Tuesday, June 21, 2016

How to Bite your Thumb

Jorio, Andre de. La Mimica degli Antichi investigata nel Gestire Napoletana [Gesture in Naples and Gesture in Classical Antiquity: A Translation of La Mimica degli Antichi investigata nel Gestire Napoletana: Gestural Expressions of the Ancients in the Light of Neapolitan Gesturing. Trans. Adam Kendon. Bloomington: Indiana University Press, 2000.

Shakespeare enthusiasts often explore utterly fascinating (yet admittedly trivial) details. As a case in point, I offer a question ShakespeareGeek recently raised, to wit (Shakespeare enthusiasts are often guilty of using the phrase “to wit” as well) “Do we know how Shakespeare and his audience would have imagined the thumb biting at the beginning of Romeo and Juliet. You may remember the scene in question: Quarrelling breaks out among the servants of the two noble households (both, it is said, alike in dignity). Here’s the exchange in question:
SAMPSON
Nay, as they dare. I will bite my thumb at them; which is a disgrace to them, if they bear it.

Enter ABRAHAM and BALTHASAR]

ABRAHAM
Do you bite your thumb at us, sir?

SAMPSON
I do bite my thumb, sir.

ABRAHAM
Do you bite your thumb at us, sir?

SAMPSON [Aside to GREGORY]
Is the law of our side, if I say ay?

GREGORY
No.

SAMPSON
No, sir, I do not bite my thumb at you, sir, but I bite my thumb, sir.
I didn’t have a quick and easy answer for him. I just had a sense, from seeing different stagings and different films, of what I imagined it to be. After asking some Shakespeare enthusiasts on Twitter (and receiving some help from @mirandafay), I pursued three different avenues of research: The Arden Editions of the play, a scholarly work on Italian gesture, and the Internet.

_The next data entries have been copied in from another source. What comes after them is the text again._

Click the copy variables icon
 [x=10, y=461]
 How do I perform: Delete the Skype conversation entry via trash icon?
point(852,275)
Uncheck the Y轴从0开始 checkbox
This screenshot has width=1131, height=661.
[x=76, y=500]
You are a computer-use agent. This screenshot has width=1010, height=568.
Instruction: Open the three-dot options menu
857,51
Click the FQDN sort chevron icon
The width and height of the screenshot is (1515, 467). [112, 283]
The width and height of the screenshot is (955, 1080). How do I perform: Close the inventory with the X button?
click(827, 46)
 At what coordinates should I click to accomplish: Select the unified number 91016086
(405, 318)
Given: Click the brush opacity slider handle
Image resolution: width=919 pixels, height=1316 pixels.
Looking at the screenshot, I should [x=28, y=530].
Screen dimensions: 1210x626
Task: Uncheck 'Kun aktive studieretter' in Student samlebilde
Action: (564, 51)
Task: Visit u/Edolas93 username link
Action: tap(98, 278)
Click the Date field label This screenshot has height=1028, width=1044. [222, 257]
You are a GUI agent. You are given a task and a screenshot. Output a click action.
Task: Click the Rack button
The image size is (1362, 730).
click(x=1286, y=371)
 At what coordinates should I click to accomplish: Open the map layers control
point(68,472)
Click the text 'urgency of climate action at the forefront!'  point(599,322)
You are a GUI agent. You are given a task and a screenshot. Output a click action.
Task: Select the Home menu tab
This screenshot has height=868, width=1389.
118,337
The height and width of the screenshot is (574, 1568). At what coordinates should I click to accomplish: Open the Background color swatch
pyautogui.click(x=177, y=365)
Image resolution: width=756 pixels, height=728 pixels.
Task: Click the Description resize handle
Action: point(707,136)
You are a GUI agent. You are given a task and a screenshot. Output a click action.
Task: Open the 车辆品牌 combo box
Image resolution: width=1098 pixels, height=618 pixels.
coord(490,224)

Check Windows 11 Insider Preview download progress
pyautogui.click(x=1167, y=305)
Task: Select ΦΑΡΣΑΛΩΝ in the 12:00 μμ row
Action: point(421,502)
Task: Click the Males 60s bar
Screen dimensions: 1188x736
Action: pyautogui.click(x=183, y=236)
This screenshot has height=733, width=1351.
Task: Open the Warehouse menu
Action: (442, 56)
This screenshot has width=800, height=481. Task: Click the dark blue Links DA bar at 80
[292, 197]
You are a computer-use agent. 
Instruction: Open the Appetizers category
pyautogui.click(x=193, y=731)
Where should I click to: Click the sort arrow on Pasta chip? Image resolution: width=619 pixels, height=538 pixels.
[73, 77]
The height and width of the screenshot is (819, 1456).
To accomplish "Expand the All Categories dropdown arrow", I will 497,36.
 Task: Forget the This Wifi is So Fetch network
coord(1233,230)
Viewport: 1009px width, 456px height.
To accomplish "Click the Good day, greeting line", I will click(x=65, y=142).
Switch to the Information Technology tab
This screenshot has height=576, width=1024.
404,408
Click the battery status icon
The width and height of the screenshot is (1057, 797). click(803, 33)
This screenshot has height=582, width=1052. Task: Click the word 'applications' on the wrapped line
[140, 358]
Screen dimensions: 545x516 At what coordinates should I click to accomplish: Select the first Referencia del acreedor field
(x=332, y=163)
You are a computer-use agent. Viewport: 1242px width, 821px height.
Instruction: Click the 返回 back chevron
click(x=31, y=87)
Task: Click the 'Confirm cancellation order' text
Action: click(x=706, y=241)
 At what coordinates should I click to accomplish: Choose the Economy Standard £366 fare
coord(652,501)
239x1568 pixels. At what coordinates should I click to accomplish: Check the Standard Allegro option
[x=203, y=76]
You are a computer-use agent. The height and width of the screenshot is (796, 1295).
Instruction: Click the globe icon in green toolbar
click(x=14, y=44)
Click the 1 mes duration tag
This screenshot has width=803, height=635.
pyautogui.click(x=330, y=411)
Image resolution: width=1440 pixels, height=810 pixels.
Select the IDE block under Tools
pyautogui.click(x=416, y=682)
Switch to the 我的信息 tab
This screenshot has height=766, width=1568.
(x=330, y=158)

Both the second and third series of the Arden gloss the line right away, and each points toward Cotgrave. The second series (edited by Brian Gibbons) gives us this basic definition (see the note to line 40 in the image below:


The third series enlarges on this and provides a slightly-different version of the quote from Cotgrave:


The Dekker quote in the third series’ gloss is very helpful, giving us a roughly-contemporaneous London use of the biting of thumbs—designed, it seems, to beget quarrels.

[Note: Both editions do some modernization as they quote. At the end of this post, I provide images from Cotgrave for comparison's sake.]

The scholarly work on gesture in Italy (cited at the beginning of this post) gives us a bit more about the meaning of the gesture:


Gestures, especially seen from outside the culture, can be quite ambiguous, but this book connects the gesture to the utterance manco nno ttècchete—"You are nothing to me."

The Internet was not altogether helpful in this instance. A fair number of YouTube videos have been put together to show what contemporary (contemporary to us, not contemporary to Shakespeare) Italian gestures look like and mean, but I didn’t track down much on English versions of Italian gestures in the late 1590s. But the Internet did, at least, point me toward Superman III as one non-Shakespearean place where thumb biting is potrayed. An Italian merchant becomes angry at Superman for undermining his souvenir sales:


Having come all this way, you're probably anxious to see how the major film versions of Romeo and Juliet have portrayed the thumb biting. Very well, then: Let's start with Cukor. In his film, the thumb biting, which follows most nearly the descriptions outlined here, is merely part of escalating hostilities:


In Zeffirelli, the thumb is not actually bitten—but it is prominent in instigating a quarrel.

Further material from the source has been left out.